Em meio a falência de clubes, ganância de emissoras e um
mercado voraz, desaparece a possibilidade do pobre torcedor de assistir
ao esporte que adora
Por: Redação da Rede Brasil Atual
Alma Ferida: A reforma do Maracanã vai encolher o estádio,
que na reabertura terá ingressos mais caros. Paulo Roberto lembra
saudoso, com o ingresso na mão, os tempos da popular geral, extinta em
2005. (Foto:Rodrigo Queiroz/Revista do Brasil)
Com a aparente "volta por cima" da Globo nas negociações sobre a transmissão dos campeonatos brasileiros de 2012 a 2014, as esperanças de transmissão de jogos na TV aberta em horários civilizados, para espectadores e atletas, se esvaem. Os clubes, atolados em dívidas, menosprezam a negociação coletiva. Também passam ao largo preocupações com o que o torcedor mortal terá de pagar por ingressos em estádios ou pacotes televisivos para ver seu time ou secar os demais. O esporte mais popular do país é cada dia mais impagável para a maioria da galera. O professor Flávio de Campos, do Departamento de História da Universidade de São Paulo (USP), compara a situação a uma briga oligárquica. "Essa cartolagem é muito parecida com determinadas raposas da política brasileira, e às vezes se confundem mesmo", diz.

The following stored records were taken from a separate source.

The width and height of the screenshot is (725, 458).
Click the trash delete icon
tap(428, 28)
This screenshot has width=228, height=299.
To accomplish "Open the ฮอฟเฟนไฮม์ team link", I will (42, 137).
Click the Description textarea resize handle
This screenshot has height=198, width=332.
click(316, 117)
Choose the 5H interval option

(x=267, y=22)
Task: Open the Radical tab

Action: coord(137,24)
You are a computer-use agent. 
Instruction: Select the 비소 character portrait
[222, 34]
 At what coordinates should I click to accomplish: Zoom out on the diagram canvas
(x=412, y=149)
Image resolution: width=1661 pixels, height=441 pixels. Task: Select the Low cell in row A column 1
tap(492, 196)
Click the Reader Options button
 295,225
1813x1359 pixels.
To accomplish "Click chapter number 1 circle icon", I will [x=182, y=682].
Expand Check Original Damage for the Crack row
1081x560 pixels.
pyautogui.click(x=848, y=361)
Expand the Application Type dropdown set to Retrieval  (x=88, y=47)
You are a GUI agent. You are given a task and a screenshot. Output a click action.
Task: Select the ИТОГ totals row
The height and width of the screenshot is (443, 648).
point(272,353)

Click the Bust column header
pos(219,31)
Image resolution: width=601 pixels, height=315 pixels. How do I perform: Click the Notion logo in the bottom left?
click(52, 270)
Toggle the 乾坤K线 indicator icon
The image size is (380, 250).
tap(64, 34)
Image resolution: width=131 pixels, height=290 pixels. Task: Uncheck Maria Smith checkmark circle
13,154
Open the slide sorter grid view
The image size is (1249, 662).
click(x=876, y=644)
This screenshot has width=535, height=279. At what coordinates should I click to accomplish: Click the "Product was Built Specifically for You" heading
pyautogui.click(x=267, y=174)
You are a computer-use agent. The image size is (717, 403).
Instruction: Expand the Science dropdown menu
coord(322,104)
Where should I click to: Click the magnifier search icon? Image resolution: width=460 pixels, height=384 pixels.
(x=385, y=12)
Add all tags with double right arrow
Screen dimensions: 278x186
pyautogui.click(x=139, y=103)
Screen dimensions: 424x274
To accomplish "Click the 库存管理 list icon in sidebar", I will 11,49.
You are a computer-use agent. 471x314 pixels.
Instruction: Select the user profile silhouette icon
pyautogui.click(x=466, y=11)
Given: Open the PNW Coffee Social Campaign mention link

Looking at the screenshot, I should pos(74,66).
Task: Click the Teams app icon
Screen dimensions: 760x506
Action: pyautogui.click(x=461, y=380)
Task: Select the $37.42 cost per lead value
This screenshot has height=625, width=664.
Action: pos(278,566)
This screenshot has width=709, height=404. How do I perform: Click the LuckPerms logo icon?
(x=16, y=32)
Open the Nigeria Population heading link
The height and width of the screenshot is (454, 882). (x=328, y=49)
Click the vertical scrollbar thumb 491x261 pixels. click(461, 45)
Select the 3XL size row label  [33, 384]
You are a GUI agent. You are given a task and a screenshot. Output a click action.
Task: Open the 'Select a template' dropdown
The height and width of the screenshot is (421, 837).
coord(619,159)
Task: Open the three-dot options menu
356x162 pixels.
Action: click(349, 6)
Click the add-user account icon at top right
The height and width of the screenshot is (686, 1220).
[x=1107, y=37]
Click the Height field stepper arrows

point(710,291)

A realização da Copa de 2014 no Brasil reforça a mudança de foco do
futebol e potencializa a cobiça. Construídos ou reformados, às vezes com
necessidade duvidosa, os estádios serão em tese mais bem aparelhados,
terão capacidade menor e ingressos mais caros, o que evidencia essa
busca pelo público de maior poder aquisitivo. "A questão da transmissão é
um complemento da exclusão que vem sendo feita há anos nos estádios. Em
nome da segurança, um padrão de modernidade se impõe e remove os
setores populares. Como se a violência fosse um atributo desses setores,
o que é uma falácia", acrescenta Campos.
No Maracanã, a geral, conhecida pelo grande número de populares
fantasiados que ali acompanhavam os jogos, foi destruída em 2005 e deu
lugar às cadeiras - setor nobre. Foi o fim dos geraldinos, como eram
conhecidos os frequentadores. E os arquibaldos, a turma da arquibancada,
também não tem vida fácil. Ambos os tipos foram cunhados pelo escritor
Nelson Rodrigues, frequentador do velho Maracanã.
Aperto
O
funcionário público Paulo Roberto Evaristo estava lá no último dia da
geral, em 24 de abril de 2005, no jogo entre Fluminense e São Paulo - e
até guardou o ingresso. "Estudava e trabalhava, o salário era pequeno,
era a opção mais em conta. Além disso, era legal ficar mais perto do
campo. A visão era ruim, mas compensava. Dava para chamar e xingar os
jogadores. Pelo menos ficava a impressão de que podiam ouvir", brinca.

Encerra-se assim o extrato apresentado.